May 4, 2022
Council Column

The word “freedom” is banded about a lot these days: freedom from government regulations; freedom from Public Health Orders; freedom to block roads and make noise; freedom from taxes. A leadership candidate for one of Canada’s main political parties is trying to capitalize on this desire for “freedom” by running on a platform to make Canada the “freeist country in the world!”

If we had “freedom” the way the word is being thrown around today, our society would devolve to mob rule, where “might is right” and vulnerable populations are put at risk. The chaos we saw in downtown Ottawa would become the norm in every community, as unfettered freedom is anarchy.

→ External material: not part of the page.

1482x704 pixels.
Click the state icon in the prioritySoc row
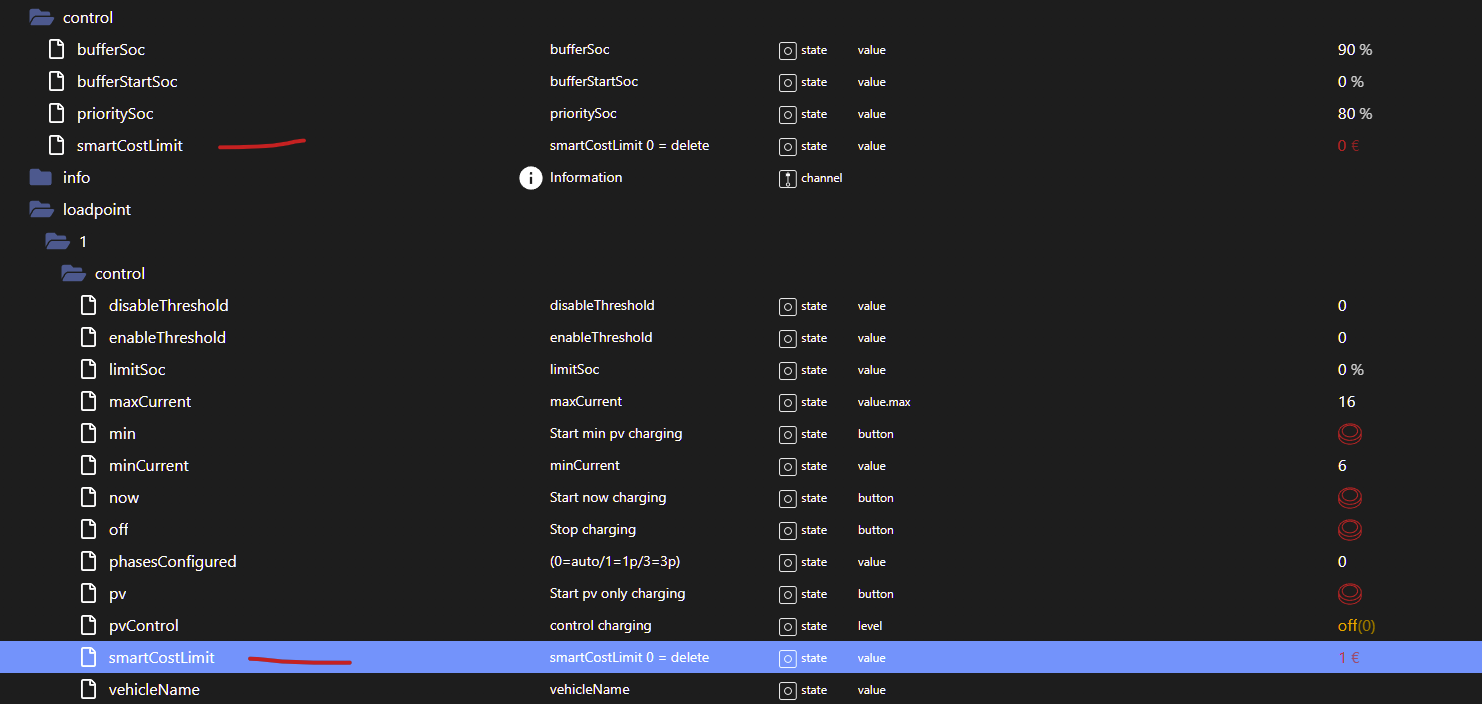point(787,114)
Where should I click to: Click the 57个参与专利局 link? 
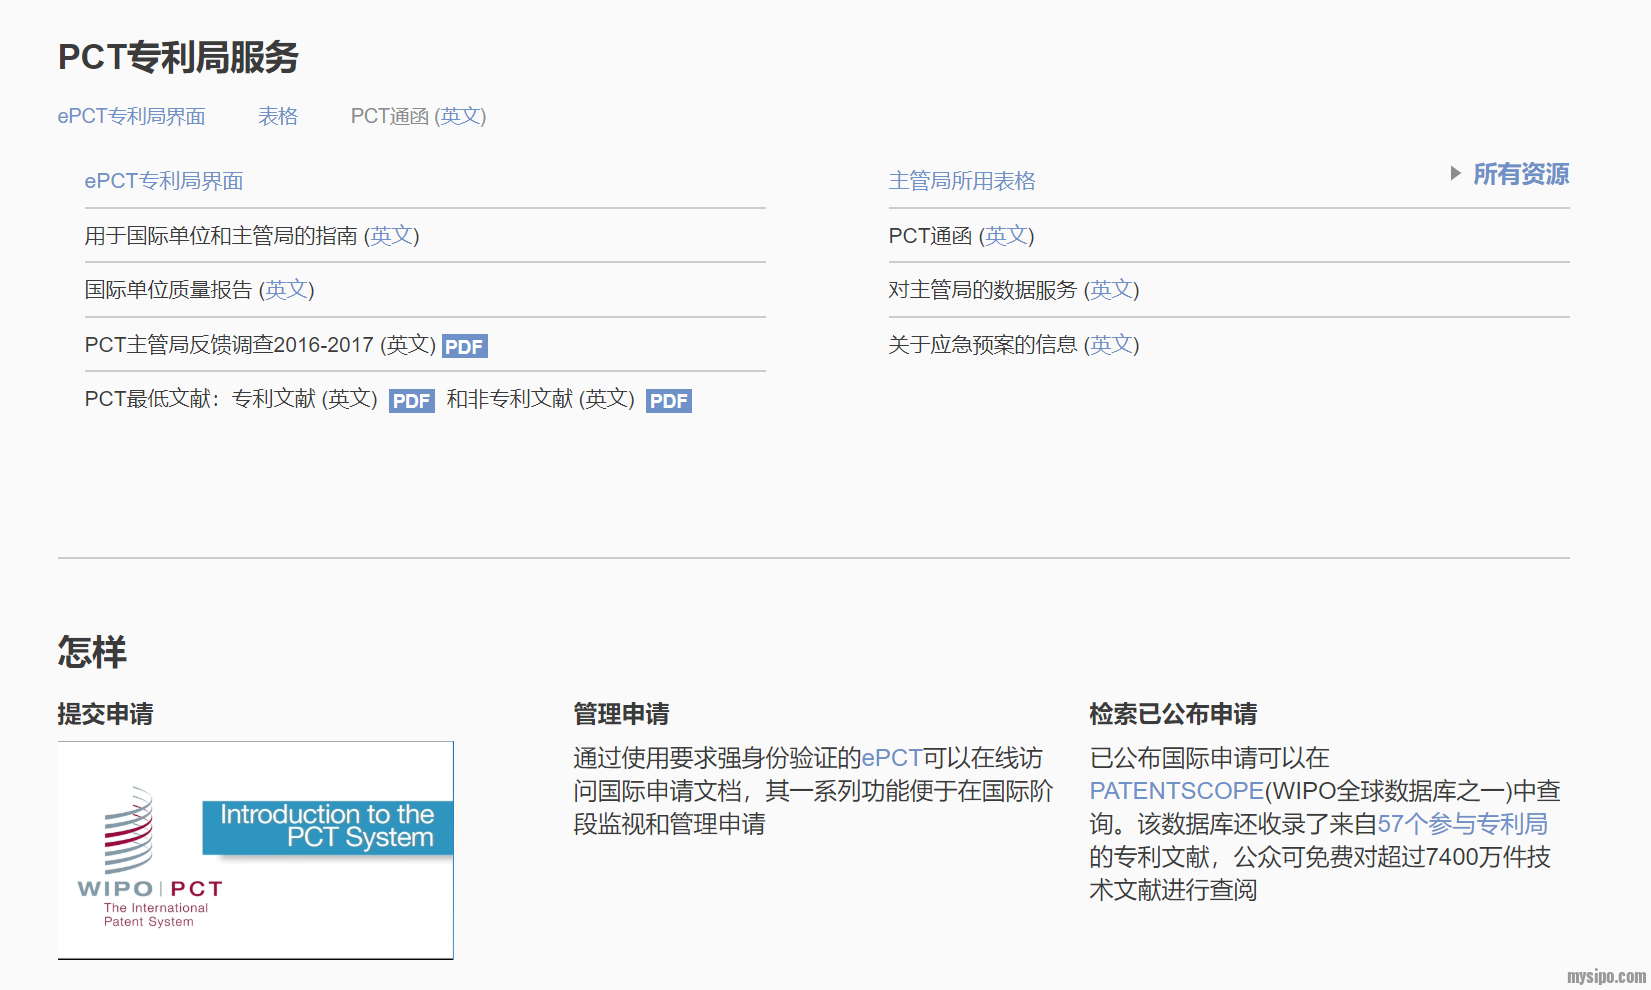tap(1462, 824)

In order for society to work there has to be organized decision-making (government), ground rules (laws and regulations); enforcement of the ground rules (policing); consequences for breaking the ground rules (justice system); and the collection of fees (taxes) to build and maintain the physical infrastructure we share in common (roads, bridges, water and sewer systems, etc.), build and maintain shared amenities (arenas and pools, parks and playgrounds, trails, etc.); create and sustain shared services (health care, education, social services, fire protection and police, etc.).

Unfortunately, decades of political rhetoric about how government is “bad” and taxes are “wasteful” is largely to blame for the current misunderstanding of how society works. Politicians of all stripes have made promises to voters that they’ll “put their money back in their pockets” by reducing or eliminating taxes and “get government off their back” by reducing or eliminating “red tape.” As a result, we now have massive infrastructure deficits and underfunded health care and education systems but still have “big government” and have to pay more and more taxes each year.

It’s little wonder many people are mad and acting out … the disingenuous way politicians have engaged in political debate for decades has led to unrealistic expectations by citizens on so many fronts it’s hard for people to trust anything their elected leaders tell them.

The distortion of what government can and can’t do and how much it costs to meet people’s expectations occurs at the local government level too. Take for example the news report last week that Williams Lake is reducing residential “taxes” by 10% when in fact all they are doing is adjusting the residential tax rate because of the substantial increase in assessments this year (Quesnel’s residential rate was reduced by 15% this year). The actual taxes collected by the City of Williams Lake will go up by 8.5% this year compared to 6.9% in Quesnel.

The failure of politicians to correct misrepresentations of the real impact of their budget decisions on ratepayers is another reason for people to distrust “government.”

Over the past seven years Quesnel City Council has taken the position that we’ll ask people what they want from the City and then create a budget to meet those needs as best as possible (e.g. more RCMP/Bylaw, better snow removal, maintaining high quality infrastructure). Each year the operating costs of the City are also examined to ensure there are no areas of overspending and that all costs incurred reflect current demands and needs.

Whatever incremental taxes are needed to meet current needs (including inflation) is the tax increase imposed each year, not some political number based on what some Council members may think is a politically palatable number.

If this level of honesty about the true costs of creating and maintaining a livable and sustainable community are not palatable to the public, then the one unfettered freedom all citizens enjoy is the ability to cast their vote in the next election.